Reading time: Less than 1 minute

Increase your vocabulary and you’ll make your writing much more precise. That’s why I provide a word of the week. Today’s word: batholith

I read the book The Mountain Story by Canadian novelist Lori Lansens for one reason: Another novel of hers, The Girls, sits near the top of my lifetime top 100 list. I keep hoping she’ll be able to write another book that’s just as good. Sadly, The Mountain Story isn’t it.

I think this tale of four troubled people who end up lost, on top of a mountain, together, is meant to show how they must come to depend on one another. I didn’t care enough about any of the characters to find the book deeply moving but at least it gave me my word of the week: batholith.

Here is how Lansens used it:

Nola always turned to look at the magnificent batholith.

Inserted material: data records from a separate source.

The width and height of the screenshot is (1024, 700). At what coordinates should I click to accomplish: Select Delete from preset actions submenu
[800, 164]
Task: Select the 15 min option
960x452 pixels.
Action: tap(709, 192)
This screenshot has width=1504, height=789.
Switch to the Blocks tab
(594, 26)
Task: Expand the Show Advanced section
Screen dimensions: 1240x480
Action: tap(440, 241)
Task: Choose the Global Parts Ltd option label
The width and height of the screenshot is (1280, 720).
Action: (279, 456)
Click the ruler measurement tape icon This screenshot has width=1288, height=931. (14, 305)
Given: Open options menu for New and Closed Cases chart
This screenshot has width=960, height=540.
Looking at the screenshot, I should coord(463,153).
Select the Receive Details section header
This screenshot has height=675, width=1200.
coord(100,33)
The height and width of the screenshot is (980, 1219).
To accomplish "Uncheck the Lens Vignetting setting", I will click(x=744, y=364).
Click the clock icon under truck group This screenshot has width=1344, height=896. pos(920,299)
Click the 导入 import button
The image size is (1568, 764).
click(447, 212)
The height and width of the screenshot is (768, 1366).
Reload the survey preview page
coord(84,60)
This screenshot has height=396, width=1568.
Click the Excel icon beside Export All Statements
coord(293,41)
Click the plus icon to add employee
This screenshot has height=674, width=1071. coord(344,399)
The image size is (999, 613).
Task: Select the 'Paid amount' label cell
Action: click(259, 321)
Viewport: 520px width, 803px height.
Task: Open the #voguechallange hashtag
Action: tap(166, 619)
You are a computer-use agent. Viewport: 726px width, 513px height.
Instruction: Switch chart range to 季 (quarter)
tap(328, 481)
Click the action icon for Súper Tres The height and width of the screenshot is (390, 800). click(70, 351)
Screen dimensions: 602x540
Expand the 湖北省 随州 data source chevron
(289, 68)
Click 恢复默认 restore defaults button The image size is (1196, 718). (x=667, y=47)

A batholith is a large body of igneous rock formed beneath the Earth’s surface by the cooling and crystallization of magma (hot fluid below or within the earth’s crust.) The Sierra Nevada Mountains, for example, are made up of a granitic batholith, thrust into its position over several million years. This range not only forms a major mountain chain, but also was responsible for driving the California gold rush. This is because precious minerals including gold are commonly associated with granitic batholiths.

The word is a relative newcomer, dating back to only 1903 when it was coined by German geologist Eduard Suess (1831-1914) from the Greek bathos, meaning “depth” and  -lith, meaning “stone.”